Aim of the exercise:
Once the line containing "Click the Chassis" is found in the entries below, restate it and each following line word for word, stopping after the line containing "952x1255 pixels.".

Input data:
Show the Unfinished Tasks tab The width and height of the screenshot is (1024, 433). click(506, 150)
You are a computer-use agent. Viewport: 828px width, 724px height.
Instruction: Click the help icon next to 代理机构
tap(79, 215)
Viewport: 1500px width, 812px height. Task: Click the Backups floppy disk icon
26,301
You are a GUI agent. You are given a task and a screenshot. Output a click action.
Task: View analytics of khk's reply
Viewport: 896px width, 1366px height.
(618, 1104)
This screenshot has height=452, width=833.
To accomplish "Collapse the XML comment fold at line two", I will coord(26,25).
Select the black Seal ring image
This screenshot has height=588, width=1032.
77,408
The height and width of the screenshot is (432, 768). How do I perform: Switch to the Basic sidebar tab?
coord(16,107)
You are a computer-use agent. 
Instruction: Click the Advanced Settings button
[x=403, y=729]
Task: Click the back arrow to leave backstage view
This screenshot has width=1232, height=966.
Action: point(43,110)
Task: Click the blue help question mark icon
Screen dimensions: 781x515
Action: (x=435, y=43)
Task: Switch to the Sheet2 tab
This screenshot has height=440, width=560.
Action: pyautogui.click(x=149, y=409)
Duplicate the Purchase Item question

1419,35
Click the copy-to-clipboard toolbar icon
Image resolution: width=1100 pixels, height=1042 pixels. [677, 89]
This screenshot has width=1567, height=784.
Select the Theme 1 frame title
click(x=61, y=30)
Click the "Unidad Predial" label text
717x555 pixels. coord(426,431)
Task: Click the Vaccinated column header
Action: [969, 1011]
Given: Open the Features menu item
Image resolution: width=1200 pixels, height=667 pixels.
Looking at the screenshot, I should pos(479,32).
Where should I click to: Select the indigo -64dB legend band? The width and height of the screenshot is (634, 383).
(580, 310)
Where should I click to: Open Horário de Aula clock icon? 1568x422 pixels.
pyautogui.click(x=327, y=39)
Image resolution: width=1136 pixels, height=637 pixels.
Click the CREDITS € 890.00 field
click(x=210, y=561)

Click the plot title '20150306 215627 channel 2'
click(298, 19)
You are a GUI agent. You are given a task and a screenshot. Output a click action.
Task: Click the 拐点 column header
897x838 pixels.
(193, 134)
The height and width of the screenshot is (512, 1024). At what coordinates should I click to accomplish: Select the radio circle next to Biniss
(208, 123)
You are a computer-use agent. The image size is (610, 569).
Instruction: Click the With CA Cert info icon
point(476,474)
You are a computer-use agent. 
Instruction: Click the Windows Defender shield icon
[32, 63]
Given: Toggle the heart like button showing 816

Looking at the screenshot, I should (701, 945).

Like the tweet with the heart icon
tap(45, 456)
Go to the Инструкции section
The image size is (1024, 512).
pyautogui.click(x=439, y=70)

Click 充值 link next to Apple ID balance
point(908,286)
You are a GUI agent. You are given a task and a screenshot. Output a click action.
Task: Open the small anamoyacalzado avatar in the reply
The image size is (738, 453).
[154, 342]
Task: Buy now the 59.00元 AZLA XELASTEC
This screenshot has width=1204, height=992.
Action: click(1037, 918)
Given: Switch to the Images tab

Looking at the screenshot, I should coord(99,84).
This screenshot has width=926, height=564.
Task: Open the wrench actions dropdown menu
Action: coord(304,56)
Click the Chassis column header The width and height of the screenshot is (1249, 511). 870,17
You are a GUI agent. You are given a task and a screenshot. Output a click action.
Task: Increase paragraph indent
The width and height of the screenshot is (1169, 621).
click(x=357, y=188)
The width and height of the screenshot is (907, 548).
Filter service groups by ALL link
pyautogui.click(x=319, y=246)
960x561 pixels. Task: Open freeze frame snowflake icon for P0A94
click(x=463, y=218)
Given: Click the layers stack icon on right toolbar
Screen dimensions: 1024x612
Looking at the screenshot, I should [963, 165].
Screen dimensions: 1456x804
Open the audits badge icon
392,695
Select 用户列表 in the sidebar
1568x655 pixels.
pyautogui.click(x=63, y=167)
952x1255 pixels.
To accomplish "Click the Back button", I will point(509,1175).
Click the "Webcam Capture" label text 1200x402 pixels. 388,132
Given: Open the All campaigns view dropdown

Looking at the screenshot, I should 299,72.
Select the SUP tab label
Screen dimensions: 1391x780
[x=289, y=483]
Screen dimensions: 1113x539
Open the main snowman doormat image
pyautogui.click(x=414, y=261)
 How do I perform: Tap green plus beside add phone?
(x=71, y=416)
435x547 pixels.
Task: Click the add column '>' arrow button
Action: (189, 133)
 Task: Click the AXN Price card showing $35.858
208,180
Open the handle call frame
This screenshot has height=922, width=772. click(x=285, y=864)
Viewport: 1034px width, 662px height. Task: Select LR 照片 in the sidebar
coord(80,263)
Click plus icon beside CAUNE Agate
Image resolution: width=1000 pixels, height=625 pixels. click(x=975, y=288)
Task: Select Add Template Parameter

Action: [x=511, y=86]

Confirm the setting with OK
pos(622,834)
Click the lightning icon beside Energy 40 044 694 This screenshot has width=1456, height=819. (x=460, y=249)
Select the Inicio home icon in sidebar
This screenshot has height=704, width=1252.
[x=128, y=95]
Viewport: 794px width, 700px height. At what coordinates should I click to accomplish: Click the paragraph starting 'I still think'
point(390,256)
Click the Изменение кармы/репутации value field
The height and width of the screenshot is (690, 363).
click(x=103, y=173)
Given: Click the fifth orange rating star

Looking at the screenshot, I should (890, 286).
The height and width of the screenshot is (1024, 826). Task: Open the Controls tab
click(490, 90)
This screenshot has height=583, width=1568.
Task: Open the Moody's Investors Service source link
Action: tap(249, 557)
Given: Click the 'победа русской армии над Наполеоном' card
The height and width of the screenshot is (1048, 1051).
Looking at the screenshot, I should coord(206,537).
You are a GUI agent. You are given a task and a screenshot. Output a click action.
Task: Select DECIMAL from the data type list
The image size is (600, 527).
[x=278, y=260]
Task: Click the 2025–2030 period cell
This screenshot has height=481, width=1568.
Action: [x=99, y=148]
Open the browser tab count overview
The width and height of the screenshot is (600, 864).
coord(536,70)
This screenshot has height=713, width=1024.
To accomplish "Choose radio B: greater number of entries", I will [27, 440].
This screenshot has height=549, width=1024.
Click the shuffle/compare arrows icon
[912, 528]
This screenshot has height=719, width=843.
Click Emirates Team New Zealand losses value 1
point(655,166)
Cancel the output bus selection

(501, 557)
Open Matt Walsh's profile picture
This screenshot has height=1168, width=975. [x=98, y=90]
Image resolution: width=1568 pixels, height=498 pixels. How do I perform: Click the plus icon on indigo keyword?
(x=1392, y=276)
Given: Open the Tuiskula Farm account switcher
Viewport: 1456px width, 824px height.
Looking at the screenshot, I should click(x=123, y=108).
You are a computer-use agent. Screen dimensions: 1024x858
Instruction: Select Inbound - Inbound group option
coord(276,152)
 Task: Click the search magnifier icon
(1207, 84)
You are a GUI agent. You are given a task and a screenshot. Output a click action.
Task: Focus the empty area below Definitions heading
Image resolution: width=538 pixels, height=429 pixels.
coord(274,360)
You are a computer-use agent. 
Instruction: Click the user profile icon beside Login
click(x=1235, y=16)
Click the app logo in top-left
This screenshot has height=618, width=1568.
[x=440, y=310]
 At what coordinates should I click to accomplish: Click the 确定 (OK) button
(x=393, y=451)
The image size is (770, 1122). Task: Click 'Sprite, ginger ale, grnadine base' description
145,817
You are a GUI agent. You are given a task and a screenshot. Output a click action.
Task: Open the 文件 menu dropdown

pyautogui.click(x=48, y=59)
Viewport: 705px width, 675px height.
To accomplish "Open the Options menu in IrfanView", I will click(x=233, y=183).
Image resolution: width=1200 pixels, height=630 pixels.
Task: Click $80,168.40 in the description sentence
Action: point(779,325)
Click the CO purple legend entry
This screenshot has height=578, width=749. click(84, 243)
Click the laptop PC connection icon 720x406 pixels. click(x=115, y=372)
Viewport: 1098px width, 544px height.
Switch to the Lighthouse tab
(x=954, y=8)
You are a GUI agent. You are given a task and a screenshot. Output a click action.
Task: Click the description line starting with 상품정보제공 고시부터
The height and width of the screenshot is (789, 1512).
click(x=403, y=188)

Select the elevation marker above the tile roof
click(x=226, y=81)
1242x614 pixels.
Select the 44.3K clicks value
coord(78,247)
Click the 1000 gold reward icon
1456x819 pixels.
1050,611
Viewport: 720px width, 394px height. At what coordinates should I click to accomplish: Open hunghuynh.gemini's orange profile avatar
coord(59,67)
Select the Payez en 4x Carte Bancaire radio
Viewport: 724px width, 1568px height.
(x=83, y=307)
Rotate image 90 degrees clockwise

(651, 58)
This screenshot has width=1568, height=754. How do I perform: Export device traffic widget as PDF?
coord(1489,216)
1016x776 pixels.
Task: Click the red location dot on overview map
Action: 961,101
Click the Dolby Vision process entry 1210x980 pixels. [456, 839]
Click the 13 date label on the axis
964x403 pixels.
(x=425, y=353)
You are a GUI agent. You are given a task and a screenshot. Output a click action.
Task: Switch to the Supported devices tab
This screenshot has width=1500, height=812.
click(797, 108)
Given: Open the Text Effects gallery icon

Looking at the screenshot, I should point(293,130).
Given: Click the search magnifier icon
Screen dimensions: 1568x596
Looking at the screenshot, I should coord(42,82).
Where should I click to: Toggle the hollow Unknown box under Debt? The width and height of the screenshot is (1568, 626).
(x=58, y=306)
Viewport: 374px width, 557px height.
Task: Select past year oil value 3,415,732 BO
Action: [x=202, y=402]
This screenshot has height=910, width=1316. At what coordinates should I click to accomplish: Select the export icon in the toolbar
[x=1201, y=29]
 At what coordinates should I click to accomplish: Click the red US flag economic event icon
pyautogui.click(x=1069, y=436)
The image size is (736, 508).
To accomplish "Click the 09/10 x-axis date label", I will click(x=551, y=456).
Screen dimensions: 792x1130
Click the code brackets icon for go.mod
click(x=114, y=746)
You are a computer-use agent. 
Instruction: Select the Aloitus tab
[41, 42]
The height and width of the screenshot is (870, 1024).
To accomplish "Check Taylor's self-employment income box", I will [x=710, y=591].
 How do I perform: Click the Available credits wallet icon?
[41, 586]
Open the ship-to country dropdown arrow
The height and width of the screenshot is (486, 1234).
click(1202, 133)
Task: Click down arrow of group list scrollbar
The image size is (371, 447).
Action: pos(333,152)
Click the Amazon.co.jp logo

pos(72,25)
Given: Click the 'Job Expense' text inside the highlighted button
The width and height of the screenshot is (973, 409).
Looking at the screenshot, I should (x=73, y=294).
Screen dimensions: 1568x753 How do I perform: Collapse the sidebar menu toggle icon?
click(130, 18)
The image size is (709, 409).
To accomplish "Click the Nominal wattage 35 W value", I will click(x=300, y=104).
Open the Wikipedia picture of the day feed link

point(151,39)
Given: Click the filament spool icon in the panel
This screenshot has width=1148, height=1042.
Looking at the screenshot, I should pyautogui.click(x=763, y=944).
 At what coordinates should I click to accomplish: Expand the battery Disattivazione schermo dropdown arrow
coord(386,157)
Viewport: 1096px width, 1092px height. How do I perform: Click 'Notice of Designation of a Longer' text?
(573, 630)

Expected output:
Click the Chassis column header The width and height of the screenshot is (1249, 511). 870,17
You are a GUI agent. You are given a task and a screenshot. Output a click action.
Task: Increase paragraph indent
The width and height of the screenshot is (1169, 621).
click(x=357, y=188)
The width and height of the screenshot is (907, 548).
Filter service groups by ALL link
pyautogui.click(x=319, y=246)
960x561 pixels. Task: Open freeze frame snowflake icon for P0A94
click(x=463, y=218)
Given: Click the layers stack icon on right toolbar
Screen dimensions: 1024x612
Looking at the screenshot, I should [963, 165].
Screen dimensions: 1456x804
Open the audits badge icon
392,695
Select 用户列表 in the sidebar
1568x655 pixels.
pyautogui.click(x=63, y=167)
952x1255 pixels.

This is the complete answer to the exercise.